### Brief:
Give back an exact copy of the lines in the records below, from the line that has "The width and height of the screenshot is (603, 422)." through the line that has "Task: Unmute the popup video's speaker icon", and nothing besides.
*** Opening Excerpted records ***
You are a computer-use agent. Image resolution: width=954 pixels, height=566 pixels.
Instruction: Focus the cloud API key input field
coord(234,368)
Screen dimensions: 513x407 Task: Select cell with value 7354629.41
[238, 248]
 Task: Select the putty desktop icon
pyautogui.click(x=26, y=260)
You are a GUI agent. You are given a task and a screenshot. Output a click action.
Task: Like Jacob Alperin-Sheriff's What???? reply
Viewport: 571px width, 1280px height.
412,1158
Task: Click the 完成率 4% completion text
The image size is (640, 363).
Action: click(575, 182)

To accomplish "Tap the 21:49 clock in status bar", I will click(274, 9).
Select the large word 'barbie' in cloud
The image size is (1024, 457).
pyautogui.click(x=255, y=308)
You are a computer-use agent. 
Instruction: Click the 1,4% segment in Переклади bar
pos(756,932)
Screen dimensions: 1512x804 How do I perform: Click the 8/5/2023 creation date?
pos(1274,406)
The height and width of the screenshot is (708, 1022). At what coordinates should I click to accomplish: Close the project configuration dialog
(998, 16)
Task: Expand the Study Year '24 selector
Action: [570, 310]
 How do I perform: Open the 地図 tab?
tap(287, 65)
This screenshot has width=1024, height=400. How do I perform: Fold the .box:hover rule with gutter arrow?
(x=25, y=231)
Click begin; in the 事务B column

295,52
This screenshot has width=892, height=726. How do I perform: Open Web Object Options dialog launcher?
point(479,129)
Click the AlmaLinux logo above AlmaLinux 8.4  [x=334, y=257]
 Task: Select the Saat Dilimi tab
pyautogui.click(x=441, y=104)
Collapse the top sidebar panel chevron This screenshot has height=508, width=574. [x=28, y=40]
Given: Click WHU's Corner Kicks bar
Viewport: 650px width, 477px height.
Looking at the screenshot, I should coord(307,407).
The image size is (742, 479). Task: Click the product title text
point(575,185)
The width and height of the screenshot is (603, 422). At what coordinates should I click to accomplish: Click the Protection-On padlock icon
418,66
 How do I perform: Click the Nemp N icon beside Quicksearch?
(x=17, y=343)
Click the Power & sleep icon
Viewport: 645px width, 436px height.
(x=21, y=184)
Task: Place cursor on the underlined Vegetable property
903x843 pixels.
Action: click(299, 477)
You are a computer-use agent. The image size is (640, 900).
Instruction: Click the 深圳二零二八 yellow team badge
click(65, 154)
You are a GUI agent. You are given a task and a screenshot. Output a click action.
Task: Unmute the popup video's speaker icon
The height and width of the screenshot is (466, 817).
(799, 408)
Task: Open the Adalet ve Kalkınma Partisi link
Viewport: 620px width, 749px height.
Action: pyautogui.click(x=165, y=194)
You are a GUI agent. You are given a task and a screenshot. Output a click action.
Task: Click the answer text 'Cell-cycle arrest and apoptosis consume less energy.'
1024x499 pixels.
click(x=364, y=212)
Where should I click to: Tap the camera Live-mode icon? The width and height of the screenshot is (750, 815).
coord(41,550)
*** Closing Excerpted records ***
### Exercise result:
The width and height of the screenshot is (603, 422). At what coordinates should I click to accomplish: Click the Protection-On padlock icon
418,66
 How do I perform: Click the Nemp N icon beside Quicksearch?
(x=17, y=343)
Click the Power & sleep icon
Viewport: 645px width, 436px height.
(x=21, y=184)
Task: Place cursor on the underlined Vegetable property
903x843 pixels.
Action: click(299, 477)
You are a computer-use agent. The image size is (640, 900).
Instruction: Click the 深圳二零二八 yellow team badge
click(65, 154)
You are a GUI agent. You are given a task and a screenshot. Output a click action.
Task: Unmute the popup video's speaker icon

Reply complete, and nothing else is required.